(Rohdatensätze)
____________

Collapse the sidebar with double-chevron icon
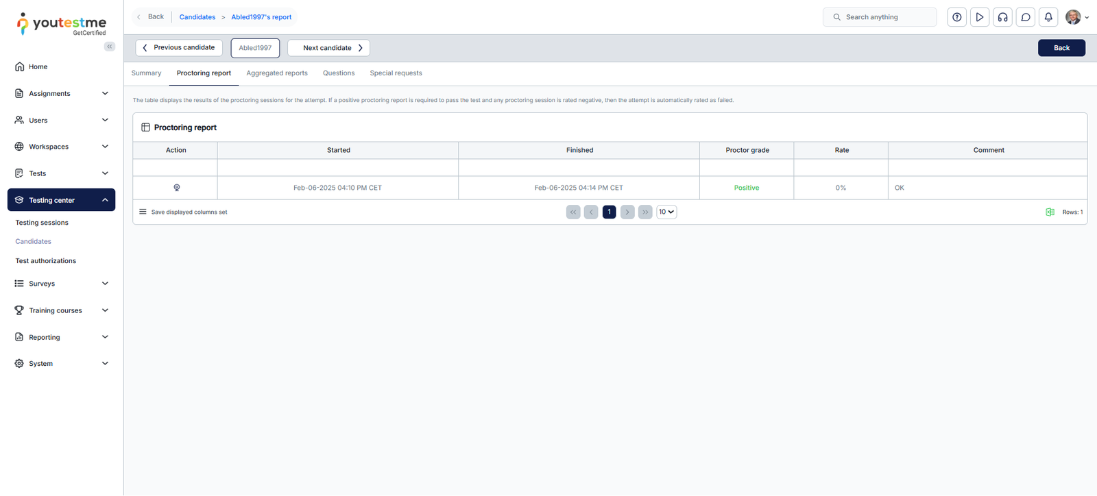The image size is (1097, 496). [110, 47]
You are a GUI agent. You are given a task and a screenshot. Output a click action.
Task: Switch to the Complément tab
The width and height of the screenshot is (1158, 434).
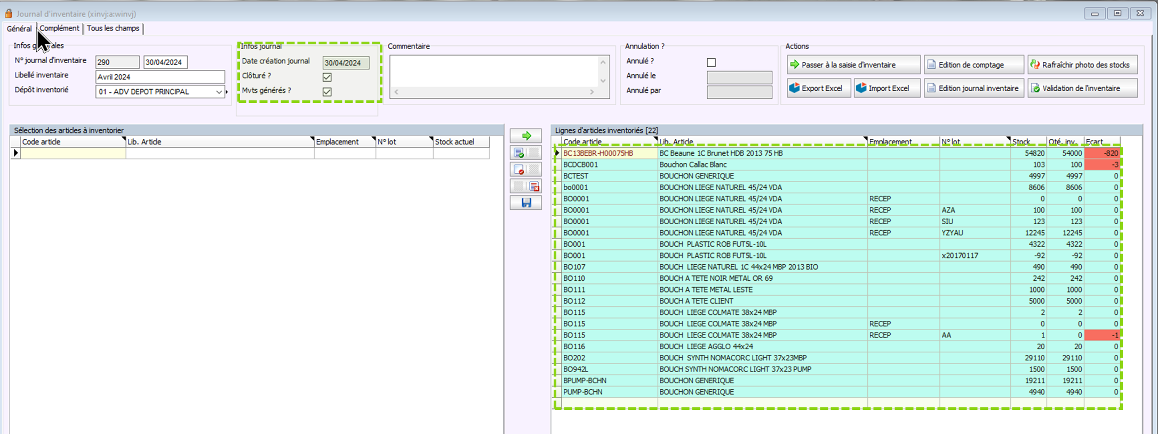pyautogui.click(x=59, y=28)
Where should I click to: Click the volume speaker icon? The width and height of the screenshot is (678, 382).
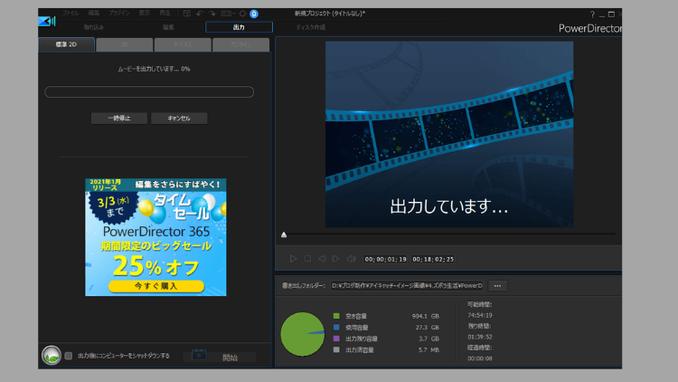click(352, 259)
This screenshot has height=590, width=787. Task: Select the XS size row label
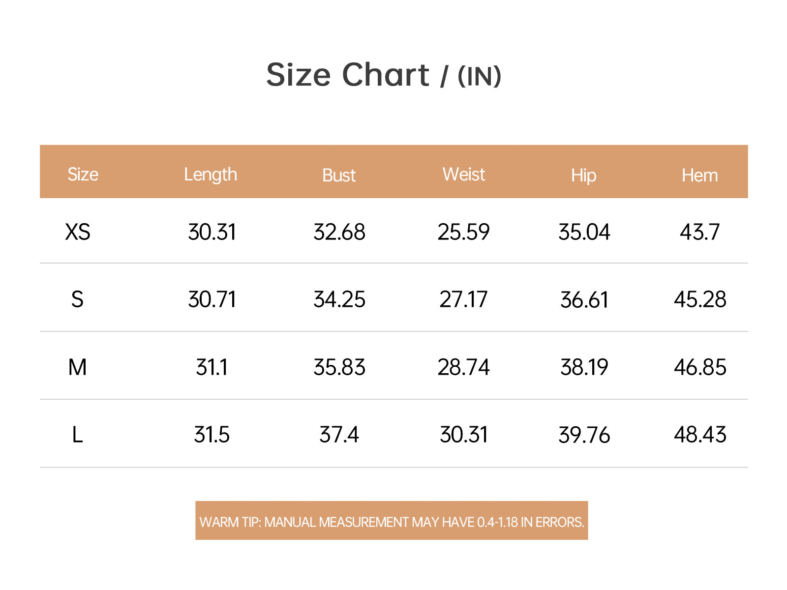click(78, 232)
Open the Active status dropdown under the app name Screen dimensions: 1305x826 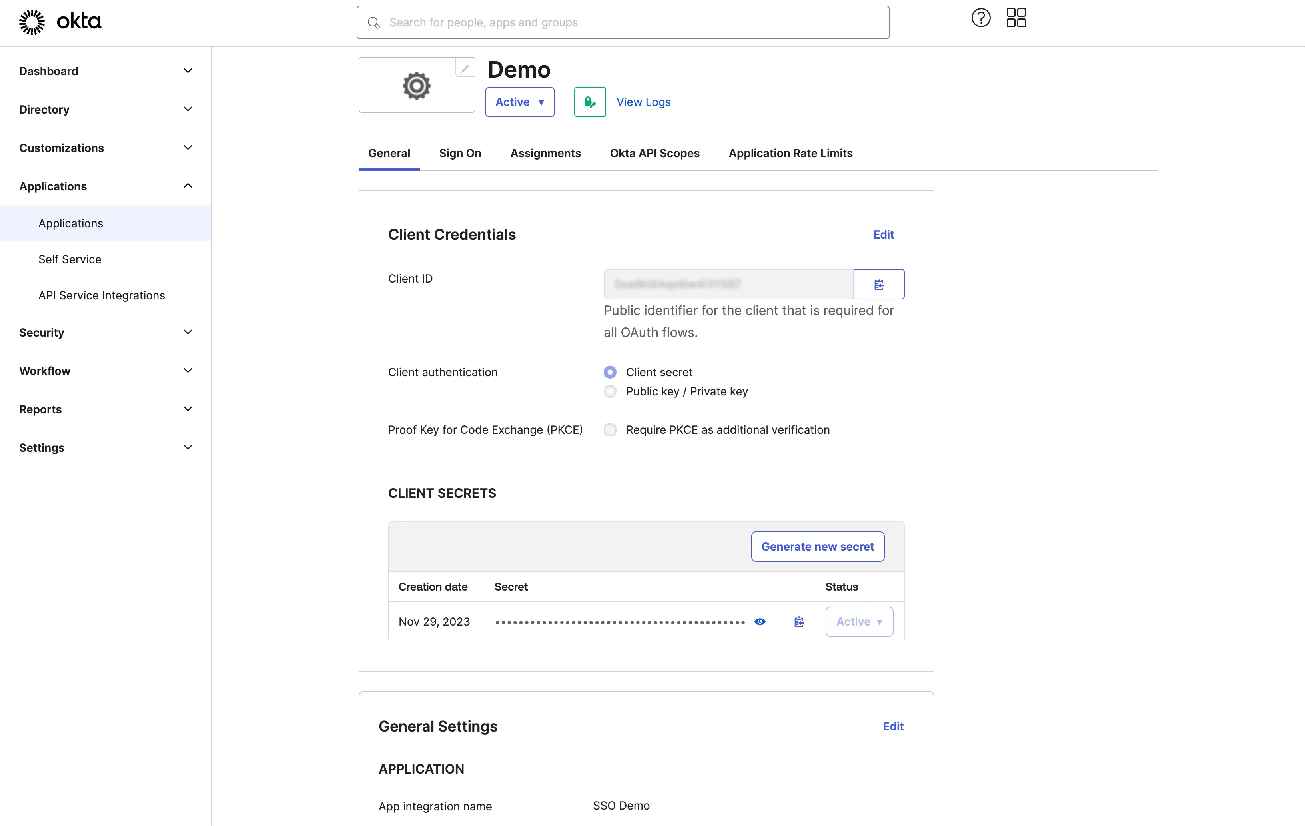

____________

- **Aufgabenstellung**: Überführen Sie sämtliche obigen Datensätze in eine nummerierte Liste ohne Leerzeilen. Lassen Sie die Bilder in Ihrer Antwort weg.

- **Antwort**:
1. Collapse the sidebar with double-chevron icon
2. The image size is (1097, 496). [110, 47]
3. You are a GUI agent. You are given a task and a screenshot. Output a click action.
4. Task: Switch to the Complément tab
5. The width and height of the screenshot is (1158, 434).
6. pyautogui.click(x=59, y=28)
7. Where should I click to: Click the volume speaker icon? The width and height of the screenshot is (678, 382).
8. click(352, 259)
9. This screenshot has height=590, width=787. Task: Select the XS size row label
10. click(78, 232)
11. Open the Active status dropdown under the app name Screen dimensions: 1305x826 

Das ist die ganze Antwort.